Interrompons ici la description, et procédons maintenant à une analyse plus approfondie de cette séquence…
L’influence du cinéma thriller dans JoJo – Analyse de la scène :
1) Le verre de vin
L’insistance sur un détail de la scène contribue au suspense :
La scène invite le lecteur à se focaliser sur le verre. Présent sur toutes les cases, même entre les deux époux lorsqu’ils se parlent. Et on en oublie de regarder autour, alors que le véritable danger vient de là !
L’insistance sur un ou plusieurs objets, en apparence anodins mais autour desquels va tourner l’histoire, est d’ailleurs un procédé caractéristique des films d’Hitchcock. Dans le film La corde, par exemple, l’histoire tourne autour d’une corde et d’un coffre, qui constituent les preuves d’un crime. Tout dans le film invite les spectateurs à se focaliser sur ces deux objets. Mais, au final, l’indice qui apportera la preuve du crime ne sera ni la corde, ni le coffre, mais un chapeau oublié par la victime !
Dans chaque film d’Hitchcock, il y a des objets qui deviennent des motifs récurrents. Ainsi, dans L’Ombre d’un doute, c’est une bague décorée d’une émeraude. Dans L’Inconnu du Nord-express, c’est un briquet et une paire de lunettes.
Dans JoJo, on trouve également un certain nombre d’objets récurrents, sur lesquels les dessins se focalisent, ne serait-ce que le temps d’une scène. Cela permet de faire avancer l’histoire :
L’inventaire détaillé serait trop long mais, si on prend seulement le tout début du manga, on peut relever : un poignard, le masque de pierre, une lettre, la poupée d’Erina, le mouchoir de Jonathan, la valise de Dio, la montre de Jonathan (liste non exhaustive). Dans chaque scène, pratiquement, il y a un objet-clé. Ce sont ces objets (dont certains sont importants et d’autres complètement anodins) qui permettent de faire progresser l’intrigue et de créer des liens entre les personnages.
Certains de ces objets forment un décor très théâtral. On peut par exemple relever le rideau, le poignard et le masque, ainsi que l’allumage progressif des lumières pour éclairer la pièce, dans la scène où Dio est pris au piège par la police. Cette scène semble inspirée par la littérature policière, où la révélation du coupable est souvent très théâtralisée. Certains objets du manga évoquent d’ailleurs directement le thriller, mais aussi les romans ou films policiers. Comme le poison, les menottes, le chapeau « style Sherlock Holmes« , la pipe, les lettres et le carnet.

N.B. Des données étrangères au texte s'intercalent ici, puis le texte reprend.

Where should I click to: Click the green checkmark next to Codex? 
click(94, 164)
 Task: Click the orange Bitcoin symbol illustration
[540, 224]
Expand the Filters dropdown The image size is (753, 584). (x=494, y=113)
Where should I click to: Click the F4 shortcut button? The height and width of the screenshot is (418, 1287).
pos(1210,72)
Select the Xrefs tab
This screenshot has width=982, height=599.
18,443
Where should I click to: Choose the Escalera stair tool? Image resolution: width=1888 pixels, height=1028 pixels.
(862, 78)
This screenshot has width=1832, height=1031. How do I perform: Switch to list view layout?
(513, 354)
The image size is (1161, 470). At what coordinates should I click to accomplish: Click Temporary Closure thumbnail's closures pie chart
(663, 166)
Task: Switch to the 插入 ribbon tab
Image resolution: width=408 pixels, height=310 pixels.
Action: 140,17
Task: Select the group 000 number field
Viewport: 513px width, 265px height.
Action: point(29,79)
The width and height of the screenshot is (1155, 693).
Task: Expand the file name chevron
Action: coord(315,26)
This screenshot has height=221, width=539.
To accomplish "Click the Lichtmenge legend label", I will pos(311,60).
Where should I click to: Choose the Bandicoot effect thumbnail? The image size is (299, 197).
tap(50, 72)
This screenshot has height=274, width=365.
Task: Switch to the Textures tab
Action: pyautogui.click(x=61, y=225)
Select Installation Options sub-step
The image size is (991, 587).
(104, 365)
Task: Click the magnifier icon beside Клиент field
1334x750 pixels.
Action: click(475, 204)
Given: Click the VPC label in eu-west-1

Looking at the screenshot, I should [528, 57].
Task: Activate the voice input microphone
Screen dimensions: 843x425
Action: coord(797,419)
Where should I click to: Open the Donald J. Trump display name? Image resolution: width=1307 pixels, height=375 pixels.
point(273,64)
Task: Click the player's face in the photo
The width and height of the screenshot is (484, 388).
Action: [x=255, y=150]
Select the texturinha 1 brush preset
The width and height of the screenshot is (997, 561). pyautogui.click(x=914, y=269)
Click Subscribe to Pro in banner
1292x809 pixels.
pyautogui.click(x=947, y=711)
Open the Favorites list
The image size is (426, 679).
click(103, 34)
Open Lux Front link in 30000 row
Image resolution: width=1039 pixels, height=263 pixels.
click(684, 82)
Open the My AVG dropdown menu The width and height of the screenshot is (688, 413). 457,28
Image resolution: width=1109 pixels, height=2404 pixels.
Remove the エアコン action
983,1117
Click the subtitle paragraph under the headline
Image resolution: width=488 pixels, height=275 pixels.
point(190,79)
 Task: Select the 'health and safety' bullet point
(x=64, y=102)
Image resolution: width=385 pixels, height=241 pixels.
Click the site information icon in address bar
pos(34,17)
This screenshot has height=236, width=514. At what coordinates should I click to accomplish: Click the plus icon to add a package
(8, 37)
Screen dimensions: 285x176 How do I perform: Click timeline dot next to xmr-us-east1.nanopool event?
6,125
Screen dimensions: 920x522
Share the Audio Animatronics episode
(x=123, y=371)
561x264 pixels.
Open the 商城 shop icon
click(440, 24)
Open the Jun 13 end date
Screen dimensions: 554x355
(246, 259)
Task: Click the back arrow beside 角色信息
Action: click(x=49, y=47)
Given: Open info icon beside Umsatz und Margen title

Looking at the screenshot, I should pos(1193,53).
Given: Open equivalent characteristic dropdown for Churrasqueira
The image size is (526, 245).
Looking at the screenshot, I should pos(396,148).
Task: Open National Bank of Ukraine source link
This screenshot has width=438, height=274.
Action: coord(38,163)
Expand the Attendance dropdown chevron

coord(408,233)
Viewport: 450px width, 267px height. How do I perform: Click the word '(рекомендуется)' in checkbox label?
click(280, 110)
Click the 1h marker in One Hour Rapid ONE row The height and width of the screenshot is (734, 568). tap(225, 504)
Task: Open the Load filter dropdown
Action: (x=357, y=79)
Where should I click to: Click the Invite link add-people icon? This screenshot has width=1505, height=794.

Enfin, le combat final se déroule sur un bateau, en plein milieu de l’océan. C’est un décor très symbolique, souvent utilisé pour les confrontations dans les thrillers car le bateau constitue un huis-clos coupé du monde et dont on ne peut s’échapper. Les personnages sont donc seuls face à face, et face à leur destin, au milieu de l’immensité. L’espace extérieur, divisé seulement entre la mer et le ciel, renforce l’expression de la dualité.
Le damier noir et blanc : un motif symbolique
Comme dans les films d’Hitchcock, il y a dans les décors de JoJo des motifs récurrents, et très symboliques.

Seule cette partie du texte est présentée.